[SUPPLIED INFORMATION]:
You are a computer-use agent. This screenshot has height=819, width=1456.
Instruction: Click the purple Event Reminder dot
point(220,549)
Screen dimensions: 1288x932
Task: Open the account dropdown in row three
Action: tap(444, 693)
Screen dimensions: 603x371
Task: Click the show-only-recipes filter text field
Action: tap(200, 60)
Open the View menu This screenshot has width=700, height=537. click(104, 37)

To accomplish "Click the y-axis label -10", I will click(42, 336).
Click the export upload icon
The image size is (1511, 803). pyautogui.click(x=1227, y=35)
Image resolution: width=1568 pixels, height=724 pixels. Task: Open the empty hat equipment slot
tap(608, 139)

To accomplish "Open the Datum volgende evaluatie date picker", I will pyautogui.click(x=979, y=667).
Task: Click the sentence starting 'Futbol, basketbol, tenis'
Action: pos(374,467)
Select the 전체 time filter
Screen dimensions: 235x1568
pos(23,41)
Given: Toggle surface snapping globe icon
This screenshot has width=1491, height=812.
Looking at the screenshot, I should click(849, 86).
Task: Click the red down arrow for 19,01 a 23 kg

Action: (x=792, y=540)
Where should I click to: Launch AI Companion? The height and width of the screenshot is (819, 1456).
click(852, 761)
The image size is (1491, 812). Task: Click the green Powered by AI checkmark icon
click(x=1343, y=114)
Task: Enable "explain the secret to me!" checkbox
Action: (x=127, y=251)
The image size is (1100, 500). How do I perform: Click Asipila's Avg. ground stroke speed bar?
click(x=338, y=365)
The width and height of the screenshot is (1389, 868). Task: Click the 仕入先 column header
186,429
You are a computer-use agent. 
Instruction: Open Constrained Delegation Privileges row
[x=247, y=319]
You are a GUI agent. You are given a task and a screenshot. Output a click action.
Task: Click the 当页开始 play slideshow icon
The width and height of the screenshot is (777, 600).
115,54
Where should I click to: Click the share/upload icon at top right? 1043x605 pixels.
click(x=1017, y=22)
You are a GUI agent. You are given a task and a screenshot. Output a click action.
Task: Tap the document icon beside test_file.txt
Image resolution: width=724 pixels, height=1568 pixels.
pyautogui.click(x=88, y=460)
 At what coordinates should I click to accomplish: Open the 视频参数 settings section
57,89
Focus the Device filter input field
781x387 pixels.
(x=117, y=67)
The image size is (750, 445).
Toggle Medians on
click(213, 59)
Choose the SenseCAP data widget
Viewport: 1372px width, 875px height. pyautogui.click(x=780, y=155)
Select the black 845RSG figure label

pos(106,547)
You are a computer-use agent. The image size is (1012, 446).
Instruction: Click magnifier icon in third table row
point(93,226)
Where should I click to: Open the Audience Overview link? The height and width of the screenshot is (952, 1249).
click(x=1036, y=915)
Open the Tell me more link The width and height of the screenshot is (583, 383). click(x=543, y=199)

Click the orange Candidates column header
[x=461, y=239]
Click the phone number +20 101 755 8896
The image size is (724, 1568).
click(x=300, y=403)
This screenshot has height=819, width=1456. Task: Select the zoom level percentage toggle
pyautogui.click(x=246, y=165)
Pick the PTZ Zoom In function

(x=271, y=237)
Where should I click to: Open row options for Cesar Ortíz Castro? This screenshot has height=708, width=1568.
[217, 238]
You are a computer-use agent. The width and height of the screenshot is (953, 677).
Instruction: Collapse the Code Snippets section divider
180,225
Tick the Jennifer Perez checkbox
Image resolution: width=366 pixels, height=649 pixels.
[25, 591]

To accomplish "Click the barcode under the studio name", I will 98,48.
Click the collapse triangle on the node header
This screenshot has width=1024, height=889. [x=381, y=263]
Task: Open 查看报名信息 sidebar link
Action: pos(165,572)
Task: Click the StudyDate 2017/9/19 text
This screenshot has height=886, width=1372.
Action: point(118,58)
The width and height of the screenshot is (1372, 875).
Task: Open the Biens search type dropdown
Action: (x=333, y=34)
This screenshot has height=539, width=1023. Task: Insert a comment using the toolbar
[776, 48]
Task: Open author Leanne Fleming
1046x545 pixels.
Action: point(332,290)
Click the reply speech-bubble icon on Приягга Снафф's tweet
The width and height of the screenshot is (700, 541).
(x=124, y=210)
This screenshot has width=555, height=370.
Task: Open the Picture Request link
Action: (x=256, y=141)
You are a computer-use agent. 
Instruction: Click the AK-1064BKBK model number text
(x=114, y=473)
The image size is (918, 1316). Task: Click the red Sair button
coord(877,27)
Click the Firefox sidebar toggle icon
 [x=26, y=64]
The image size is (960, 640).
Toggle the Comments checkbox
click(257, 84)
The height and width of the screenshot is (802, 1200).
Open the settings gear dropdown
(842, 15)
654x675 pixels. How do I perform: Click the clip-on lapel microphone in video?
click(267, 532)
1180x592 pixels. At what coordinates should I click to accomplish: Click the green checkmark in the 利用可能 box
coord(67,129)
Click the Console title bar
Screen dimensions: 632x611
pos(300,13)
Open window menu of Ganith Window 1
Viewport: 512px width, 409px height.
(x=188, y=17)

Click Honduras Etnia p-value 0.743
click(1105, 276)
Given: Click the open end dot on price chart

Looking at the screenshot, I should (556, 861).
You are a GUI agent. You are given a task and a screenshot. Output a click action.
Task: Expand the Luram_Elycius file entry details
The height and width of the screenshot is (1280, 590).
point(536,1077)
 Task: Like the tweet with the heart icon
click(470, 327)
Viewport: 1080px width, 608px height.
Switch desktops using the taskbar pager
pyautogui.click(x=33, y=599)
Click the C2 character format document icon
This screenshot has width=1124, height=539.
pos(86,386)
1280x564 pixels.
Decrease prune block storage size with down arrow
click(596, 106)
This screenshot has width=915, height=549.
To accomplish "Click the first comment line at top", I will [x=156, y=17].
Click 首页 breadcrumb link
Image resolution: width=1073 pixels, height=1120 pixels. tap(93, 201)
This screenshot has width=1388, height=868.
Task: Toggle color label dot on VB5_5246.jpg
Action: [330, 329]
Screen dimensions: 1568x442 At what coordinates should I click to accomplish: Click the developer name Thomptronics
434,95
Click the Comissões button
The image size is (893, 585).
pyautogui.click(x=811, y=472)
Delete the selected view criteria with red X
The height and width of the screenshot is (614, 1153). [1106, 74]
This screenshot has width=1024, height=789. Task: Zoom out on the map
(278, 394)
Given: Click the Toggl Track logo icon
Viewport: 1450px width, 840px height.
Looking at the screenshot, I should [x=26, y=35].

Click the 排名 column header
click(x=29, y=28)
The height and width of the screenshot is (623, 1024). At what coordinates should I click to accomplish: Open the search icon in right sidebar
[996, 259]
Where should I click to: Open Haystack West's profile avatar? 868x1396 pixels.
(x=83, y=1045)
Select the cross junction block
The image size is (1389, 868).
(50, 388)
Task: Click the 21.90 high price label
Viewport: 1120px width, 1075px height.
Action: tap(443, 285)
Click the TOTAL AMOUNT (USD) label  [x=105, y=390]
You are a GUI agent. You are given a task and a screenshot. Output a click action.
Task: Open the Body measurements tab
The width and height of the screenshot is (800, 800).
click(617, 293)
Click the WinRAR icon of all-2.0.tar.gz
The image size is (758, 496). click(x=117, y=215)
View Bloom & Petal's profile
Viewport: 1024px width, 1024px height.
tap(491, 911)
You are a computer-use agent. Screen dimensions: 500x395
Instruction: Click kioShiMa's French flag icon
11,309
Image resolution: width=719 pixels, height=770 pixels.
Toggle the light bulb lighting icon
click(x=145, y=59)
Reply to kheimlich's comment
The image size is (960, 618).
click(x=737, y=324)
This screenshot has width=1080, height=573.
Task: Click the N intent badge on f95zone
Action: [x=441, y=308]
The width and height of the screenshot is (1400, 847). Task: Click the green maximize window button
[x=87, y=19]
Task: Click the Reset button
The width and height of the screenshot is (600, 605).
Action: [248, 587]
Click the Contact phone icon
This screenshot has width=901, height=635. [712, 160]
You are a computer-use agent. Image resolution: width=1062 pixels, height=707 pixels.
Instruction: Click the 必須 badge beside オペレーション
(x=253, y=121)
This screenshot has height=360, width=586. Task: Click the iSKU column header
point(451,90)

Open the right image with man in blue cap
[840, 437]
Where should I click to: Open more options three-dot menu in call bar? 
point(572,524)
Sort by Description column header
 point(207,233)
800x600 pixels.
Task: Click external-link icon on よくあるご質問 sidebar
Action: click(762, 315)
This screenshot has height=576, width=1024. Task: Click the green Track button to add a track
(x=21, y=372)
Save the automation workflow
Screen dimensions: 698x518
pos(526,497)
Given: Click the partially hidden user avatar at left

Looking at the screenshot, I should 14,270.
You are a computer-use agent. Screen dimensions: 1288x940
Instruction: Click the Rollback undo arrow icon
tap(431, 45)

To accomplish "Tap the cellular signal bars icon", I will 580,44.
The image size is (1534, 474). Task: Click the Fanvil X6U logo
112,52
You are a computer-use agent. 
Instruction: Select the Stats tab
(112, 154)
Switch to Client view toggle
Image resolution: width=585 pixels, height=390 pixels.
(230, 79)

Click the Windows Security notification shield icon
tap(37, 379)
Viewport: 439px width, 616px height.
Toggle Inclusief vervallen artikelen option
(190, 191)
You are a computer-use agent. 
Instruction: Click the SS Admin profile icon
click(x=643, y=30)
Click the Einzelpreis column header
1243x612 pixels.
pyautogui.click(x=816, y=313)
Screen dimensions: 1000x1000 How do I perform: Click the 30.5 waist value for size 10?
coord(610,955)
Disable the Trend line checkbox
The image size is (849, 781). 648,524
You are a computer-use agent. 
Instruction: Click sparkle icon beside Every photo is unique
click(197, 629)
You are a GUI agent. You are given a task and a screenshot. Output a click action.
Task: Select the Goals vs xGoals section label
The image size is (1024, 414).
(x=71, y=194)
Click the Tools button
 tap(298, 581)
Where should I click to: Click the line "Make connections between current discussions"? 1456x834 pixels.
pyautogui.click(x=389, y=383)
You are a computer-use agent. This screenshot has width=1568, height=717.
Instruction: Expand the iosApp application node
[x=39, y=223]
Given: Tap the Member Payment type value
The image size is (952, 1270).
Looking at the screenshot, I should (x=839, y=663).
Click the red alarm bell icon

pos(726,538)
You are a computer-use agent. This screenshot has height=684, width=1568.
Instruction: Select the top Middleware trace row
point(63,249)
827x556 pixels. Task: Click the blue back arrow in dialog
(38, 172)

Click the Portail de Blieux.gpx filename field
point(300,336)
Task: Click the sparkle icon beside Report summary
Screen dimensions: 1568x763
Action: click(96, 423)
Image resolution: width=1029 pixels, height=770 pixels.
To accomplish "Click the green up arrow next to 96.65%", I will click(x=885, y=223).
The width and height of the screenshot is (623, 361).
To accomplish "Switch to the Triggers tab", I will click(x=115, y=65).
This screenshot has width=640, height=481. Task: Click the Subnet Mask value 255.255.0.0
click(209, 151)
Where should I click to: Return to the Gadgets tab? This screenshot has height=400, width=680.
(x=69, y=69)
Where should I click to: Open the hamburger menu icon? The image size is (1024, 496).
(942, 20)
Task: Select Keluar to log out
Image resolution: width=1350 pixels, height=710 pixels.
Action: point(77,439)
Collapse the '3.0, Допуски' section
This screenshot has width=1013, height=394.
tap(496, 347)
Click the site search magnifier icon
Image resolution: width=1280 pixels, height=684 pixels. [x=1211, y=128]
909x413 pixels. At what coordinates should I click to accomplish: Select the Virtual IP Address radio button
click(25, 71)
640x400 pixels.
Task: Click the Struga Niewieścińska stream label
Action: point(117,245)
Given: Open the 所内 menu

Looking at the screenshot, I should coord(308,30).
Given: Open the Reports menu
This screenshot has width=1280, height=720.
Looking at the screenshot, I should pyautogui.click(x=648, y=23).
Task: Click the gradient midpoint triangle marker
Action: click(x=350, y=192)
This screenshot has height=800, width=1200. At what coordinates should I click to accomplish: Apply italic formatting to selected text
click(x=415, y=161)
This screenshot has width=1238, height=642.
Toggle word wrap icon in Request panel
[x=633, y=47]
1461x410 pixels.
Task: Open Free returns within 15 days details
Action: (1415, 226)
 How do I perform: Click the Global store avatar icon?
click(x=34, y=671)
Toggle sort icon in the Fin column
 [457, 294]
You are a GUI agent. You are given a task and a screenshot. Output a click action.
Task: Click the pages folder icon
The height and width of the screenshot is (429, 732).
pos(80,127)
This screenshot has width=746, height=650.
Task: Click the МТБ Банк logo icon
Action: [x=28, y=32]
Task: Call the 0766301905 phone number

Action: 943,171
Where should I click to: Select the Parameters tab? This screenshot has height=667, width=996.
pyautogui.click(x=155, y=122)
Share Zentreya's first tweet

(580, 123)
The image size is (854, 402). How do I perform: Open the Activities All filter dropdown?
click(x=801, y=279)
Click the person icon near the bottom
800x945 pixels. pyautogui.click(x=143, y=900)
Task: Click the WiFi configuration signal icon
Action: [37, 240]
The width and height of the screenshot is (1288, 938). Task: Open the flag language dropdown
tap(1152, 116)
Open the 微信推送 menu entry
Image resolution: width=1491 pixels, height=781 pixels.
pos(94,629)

[ABOUT THIS EXERCISE]:
Check each line above for the word "entry", then give only the number of lines that have it.

[YOUR SOLUTION]:
2